Обновлено: 16.06.2021

Ребёнок с ретинобластомой как бизнес-проект. Стоит ли скидываться всем миром на лечение детей с этим заболеванием в зарубежных клиниках?

15 января 2021
Закончились новогодние праздники. Но дух рождества по-прежнему помогает нам жертвовать слабым, беззащитным, нуждающимся в помощи. И это правильно! Однако мы не всегда отдаём себе отчёт – куда мы направляем эту помощь. Например, легко откликаемся на призыв собрать несколько миллионов рублей для ребёнка, больного ретинобластомой, чтобы он смог получить лечение в швейцарской клинике. Потому что там ему «спасут глазик». И зрение. А здесь – не спасут. Но так ли это на самом деле? Давайте разбираться с академиком РАН, профессором, детским хирургом-онкологом Владимиром Поляковым.

- Владимир Георгиевич, в каких случаях стоит собирать деньги на лечение ребёнка с ретинобластомой в зарубежной клинике?

- Ни в каких. Потому что абсолютно всё, что делается в зарубежных клиниках, делается также и у нас. Все варианты и методы лечения. И результаты –аналогичные.

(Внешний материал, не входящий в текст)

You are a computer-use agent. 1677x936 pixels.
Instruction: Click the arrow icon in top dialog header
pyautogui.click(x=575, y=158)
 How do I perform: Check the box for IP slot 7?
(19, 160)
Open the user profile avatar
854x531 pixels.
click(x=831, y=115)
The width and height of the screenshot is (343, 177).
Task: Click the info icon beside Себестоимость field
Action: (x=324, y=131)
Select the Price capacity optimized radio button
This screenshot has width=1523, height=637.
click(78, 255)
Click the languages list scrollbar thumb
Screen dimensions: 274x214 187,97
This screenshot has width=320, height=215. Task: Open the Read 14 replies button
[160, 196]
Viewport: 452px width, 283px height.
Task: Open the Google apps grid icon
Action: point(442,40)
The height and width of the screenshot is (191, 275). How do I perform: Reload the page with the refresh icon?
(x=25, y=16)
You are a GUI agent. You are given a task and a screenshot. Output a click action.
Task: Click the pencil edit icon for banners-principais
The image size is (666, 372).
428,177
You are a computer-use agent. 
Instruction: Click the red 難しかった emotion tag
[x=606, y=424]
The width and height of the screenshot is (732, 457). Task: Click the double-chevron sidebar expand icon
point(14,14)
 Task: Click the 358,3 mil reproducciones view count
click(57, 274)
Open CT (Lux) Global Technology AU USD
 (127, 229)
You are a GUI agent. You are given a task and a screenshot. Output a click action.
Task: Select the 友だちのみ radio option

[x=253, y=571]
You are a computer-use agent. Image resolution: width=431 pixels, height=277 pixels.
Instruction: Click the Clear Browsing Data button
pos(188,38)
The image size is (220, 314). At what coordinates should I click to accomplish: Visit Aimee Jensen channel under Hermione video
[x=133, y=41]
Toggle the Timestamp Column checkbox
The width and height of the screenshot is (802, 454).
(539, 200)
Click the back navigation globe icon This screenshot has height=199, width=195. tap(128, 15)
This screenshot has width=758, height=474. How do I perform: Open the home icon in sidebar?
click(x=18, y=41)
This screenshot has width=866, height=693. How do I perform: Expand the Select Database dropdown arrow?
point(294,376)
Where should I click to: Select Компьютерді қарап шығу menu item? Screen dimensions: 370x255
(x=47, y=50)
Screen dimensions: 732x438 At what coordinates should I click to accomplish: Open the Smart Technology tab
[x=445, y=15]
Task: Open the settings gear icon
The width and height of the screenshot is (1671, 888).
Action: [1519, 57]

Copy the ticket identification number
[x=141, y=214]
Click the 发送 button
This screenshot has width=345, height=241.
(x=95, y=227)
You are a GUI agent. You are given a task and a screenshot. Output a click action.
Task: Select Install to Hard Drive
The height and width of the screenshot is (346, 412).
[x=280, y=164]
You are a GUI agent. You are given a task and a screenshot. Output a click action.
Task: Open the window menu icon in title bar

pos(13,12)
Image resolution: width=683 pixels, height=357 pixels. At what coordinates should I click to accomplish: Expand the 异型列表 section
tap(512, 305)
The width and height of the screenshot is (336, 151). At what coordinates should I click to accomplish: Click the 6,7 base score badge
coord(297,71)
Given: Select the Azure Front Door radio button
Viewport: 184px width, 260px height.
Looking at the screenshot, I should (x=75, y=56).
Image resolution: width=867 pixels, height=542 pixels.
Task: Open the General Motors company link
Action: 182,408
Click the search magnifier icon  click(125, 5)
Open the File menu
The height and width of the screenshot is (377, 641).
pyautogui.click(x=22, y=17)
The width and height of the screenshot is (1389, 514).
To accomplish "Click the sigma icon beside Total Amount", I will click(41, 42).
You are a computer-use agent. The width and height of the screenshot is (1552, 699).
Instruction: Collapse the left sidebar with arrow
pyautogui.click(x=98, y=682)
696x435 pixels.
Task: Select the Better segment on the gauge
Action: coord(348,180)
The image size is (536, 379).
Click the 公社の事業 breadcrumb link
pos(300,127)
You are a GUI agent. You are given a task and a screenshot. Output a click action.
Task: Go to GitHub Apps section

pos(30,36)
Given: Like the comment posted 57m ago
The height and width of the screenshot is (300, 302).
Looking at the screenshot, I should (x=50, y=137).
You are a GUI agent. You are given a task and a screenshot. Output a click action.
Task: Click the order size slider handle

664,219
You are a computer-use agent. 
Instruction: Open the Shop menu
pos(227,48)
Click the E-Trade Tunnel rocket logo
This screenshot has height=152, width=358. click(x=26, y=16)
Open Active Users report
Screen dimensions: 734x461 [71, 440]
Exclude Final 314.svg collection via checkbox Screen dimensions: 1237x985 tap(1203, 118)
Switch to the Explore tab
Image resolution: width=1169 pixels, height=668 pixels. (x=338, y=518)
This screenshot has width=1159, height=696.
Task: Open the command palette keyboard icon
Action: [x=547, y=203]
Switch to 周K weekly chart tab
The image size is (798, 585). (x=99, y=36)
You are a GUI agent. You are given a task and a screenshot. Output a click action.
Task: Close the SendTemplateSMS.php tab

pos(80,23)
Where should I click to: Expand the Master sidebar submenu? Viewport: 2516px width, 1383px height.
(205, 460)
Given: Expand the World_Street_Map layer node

- И когда речь идёт о швейцарской клинике, куда хотят отправить ребёнка, вы достаточно отчётливо понимаете, как там лечат?

-  Это знаменитая швейцарская клиника в Лозанне, где работает профессор Франсис Мунье, который к нам приезжал, он давно занимается ретинобластомой. Также этой проблемой занимаются в Италии, в Израиле, Японии, там, где учились мои ученики. Я отправлял в Японию Татьяну Леонидовну Ушакову, которая там освоила методику интраартериальной химиотерапии, вместе с ней ездил ещё один специалист из лаборатории интервенционных методов лечения нашего НИИ клинической и экспериментальной радиологии. После того, как они освоили эту методику, мы её модернизировали. Есть два варианта введения химпрепарата – катетерное введение и балонная техника. Катетерное – когда в артерию, которая питает сетчатку, проводится катетер. Но бывает, у ребёнка анатомия специфическая, и катетер провести невозможно из-за того, что есть какие-то сосудистые аномалии. Тогда мы применяем балонную техника, которая просто перекрывает просвет другого сосуда, перераспределяя кровь. И, соответственно, лекарственный препарат попадает туда, куда нужно – в сетчатку.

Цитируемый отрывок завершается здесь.